• Source passage
== == ==
Iran's currency was trading at 32,000 rials to the dollar when it signed the 2015 nuclear accord with world powers. The agreement lifted international sanctions in return for strict limits on and surveillance of its nuclear activities.

The agreement unraveled when then-President Donald Trump unilaterally withdrew the U.S. from it and restored crippling sanctions. Iran responded by ramping up its enrichment of uranium, and now has enough for “several” atomic weapons if it chooses to develop them, according to the U.N.'s nuclear watchdog.

Iran insists its nuclear program is entirely peaceful, but experts say it had a nuclear weapons program until 2003 and is developing a breakout capacity that could allow it to quickly build an atomic weapon should it decide to do so.

The Biden administration supports a return to the 2015 agreement, but negotiations hit an impasse last year and appear to have ground to a halt. Iran has further angered Western countries by supplying armed drones to Russia that have been used in its invasion of Ukraine.
== == ==
• Records supplied

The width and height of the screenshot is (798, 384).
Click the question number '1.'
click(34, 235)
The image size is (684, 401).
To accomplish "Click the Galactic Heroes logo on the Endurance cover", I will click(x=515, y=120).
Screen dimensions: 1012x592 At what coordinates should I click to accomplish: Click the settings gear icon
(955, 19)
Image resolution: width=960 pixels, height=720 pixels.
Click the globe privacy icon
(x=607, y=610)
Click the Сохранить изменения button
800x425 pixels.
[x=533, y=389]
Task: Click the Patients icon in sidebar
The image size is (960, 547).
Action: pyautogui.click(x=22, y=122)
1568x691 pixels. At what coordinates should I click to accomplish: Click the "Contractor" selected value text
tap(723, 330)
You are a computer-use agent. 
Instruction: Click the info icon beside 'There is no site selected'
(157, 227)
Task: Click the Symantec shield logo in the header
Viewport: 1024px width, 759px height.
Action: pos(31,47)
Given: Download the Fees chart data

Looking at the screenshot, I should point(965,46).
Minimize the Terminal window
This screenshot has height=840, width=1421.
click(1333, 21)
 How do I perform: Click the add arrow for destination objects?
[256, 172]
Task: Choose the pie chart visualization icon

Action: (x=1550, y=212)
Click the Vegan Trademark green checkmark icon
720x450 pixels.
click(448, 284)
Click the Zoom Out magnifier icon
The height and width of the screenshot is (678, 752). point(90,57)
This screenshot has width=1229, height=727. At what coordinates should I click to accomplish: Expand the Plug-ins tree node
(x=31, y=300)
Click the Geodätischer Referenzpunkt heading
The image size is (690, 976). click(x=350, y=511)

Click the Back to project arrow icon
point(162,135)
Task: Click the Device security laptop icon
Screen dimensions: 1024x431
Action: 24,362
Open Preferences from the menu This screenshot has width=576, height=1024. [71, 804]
== == ==
• Problems to work on
• a. Please output the passage on Iran's nuclear accord from "Iran's currency was" to "U.N.'s nuclear watchdog.".
• b. Answer these questions using the passage on Iran's nuclear accord:
(i) At what rate was Iran's currency trading to the dollar when the country signed the 2015 accord?
(ii) Until what year do experts say Iran had a nuclear weapons program?
(iii) What has Iran supplied to Russia?
• c. Resume the passage on Iran's nuclear accord after its final sentence.
The data has nothing to do with the passage on Iran's nuclear accord.

• Response list
• a.
Iran's currency was trading at 32,000 rials to the dollar when it signed the 2015 nuclear accord with world powers. The agreement lifted international sanctions in return for strict limits on and surveillance of its nuclear activities.

The agreement unraveled when then-President Donald Trump unilaterally withdrew the U.S. from it and restored crippling sanctions. Iran responded by ramping up its enrichment of uranium, and now has enough for “several” atomic weapons if it chooses to develop them, according to the U.N.'s nuclear watchdog.

• b.
(i) 32,000 rials to the dollar
(ii) 2003
(iii) Armed drones

• c.
Meanwhile, Iran has seen waves of anti-government protests since the September death of a 22-year-old Kurdish-Iranian woman who was detained by the morality police for allegedly violating Iran's strict Islamic dress code.

The protests rapidly escalated into calls for the overthrow of Iran's ruling Shiite clerics, marking a major challenge to their four-decade rule. Iran' has blamed the unrest on foreign powers, casting it as an extension of the sanctions, without providing evidence.

The Trump administration had hoped that maximum sanctions would force Iran to make major concessions on its nuclear activities, its ballistic missile program and its military involvement in countries across the Middle East, but it has yet to do so.